#### PASSAGE:

The Muppet gang will welcome a new pal named Julia to TV’s friendliest street next month.
Debuting on Sesame Street April 10, Julia, who will be recognizable by her bright red hair, is a little different than the show's other characters. She’s quieter, and has a knack for spotting shapes.
She’s also autistic.
The goal, Sesame workshop says, is to not only help children understand a character who may resemble their friends and classmates on the autism spectrum, but also to show kids with autism diagnoses a character to whom they can relate.
"In the US, one in 68 children is diagnosed with autism spectrum disorder," Jeanette Betancourt, Sesame Workshop's senior vice president of US Social Impact, told the Associated Press. "We wanted to promote a better understanding and reduce the stigma often found around these children. We're modeling the way both children and adults can look at autism from a strength-based perspective: finding things that all children share."
This isn’t the first time the Sesame Street gang has grappled with issues of diversity and worked to destigmatize other heavy topics. In the past, the show has tackled topics including AIDS, divorce, and feminism, pushing the boundaries of children’s TV programming to address concerns and scenarios that many young children face.
And this won’t be Julia’s complete debut with Sesame Street. For the past year and a half, she’s appeared in videos and e-books, and also on show’s app and website.
But now, she’s becoming a regular member of the Muppet gang, making her TV debut in an episode titled “Meet Julia,” slated to air on PBS and HBO.
To get Julia right, the show met with with organizations, experts, and families within the autism community for several years. Stacey Gordon, a puppeteer who has a son with autism, will play her role.

#### EXERCISE DATA:
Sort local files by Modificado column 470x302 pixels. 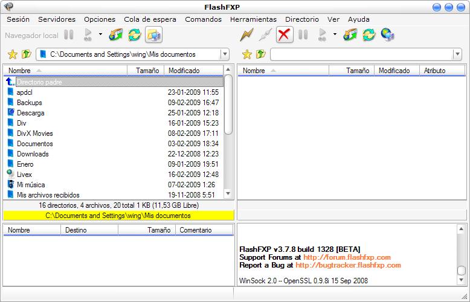pos(193,71)
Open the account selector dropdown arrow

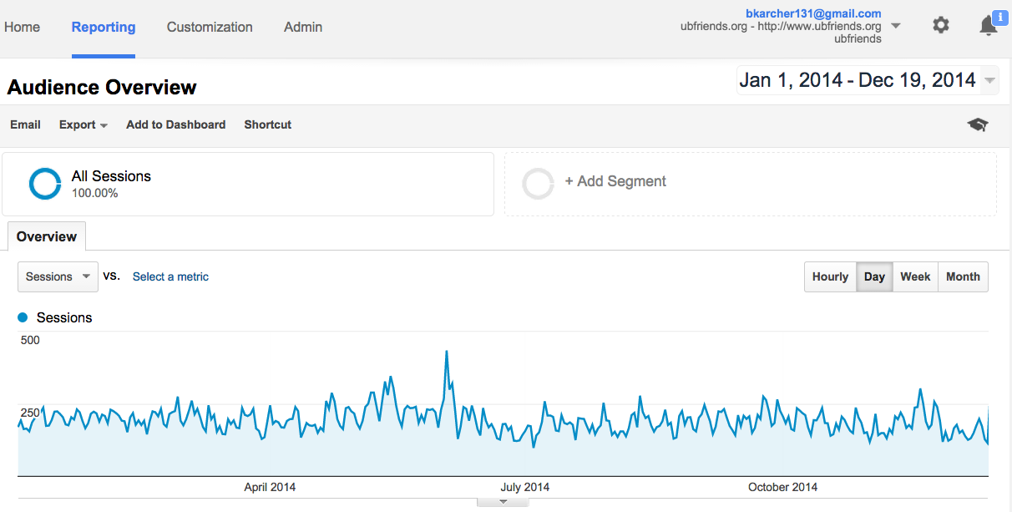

#### EXERCISE SET:
1. Before her TV debut, where had Julia already appeared, according to the Sesame Street article? List every place it names.
2. Could you copy the Sesame Street article from "This isn’t the" up to and including "PBS and HBO."?

#### RESULTS IN ORDER:
1.
- Videos
- E-books
- The show's app
- The show's website

2.
This isn’t the first time the Sesame Street gang has grappled with issues of diversity and worked to destigmatize other heavy topics. In the past, the show has tackled topics including AIDS, divorce, and feminism, pushing the boundaries of children’s TV programming to address concerns and scenarios that many young children face.
And this won’t be Julia’s complete debut with Sesame Street. For the past year and a half, she’s appeared in videos and e-books, and also on show’s app and website.
But now, she’s becoming a regular member of the Muppet gang, making her TV debut in an episode titled “Meet Julia,” slated to air on PBS and HBO.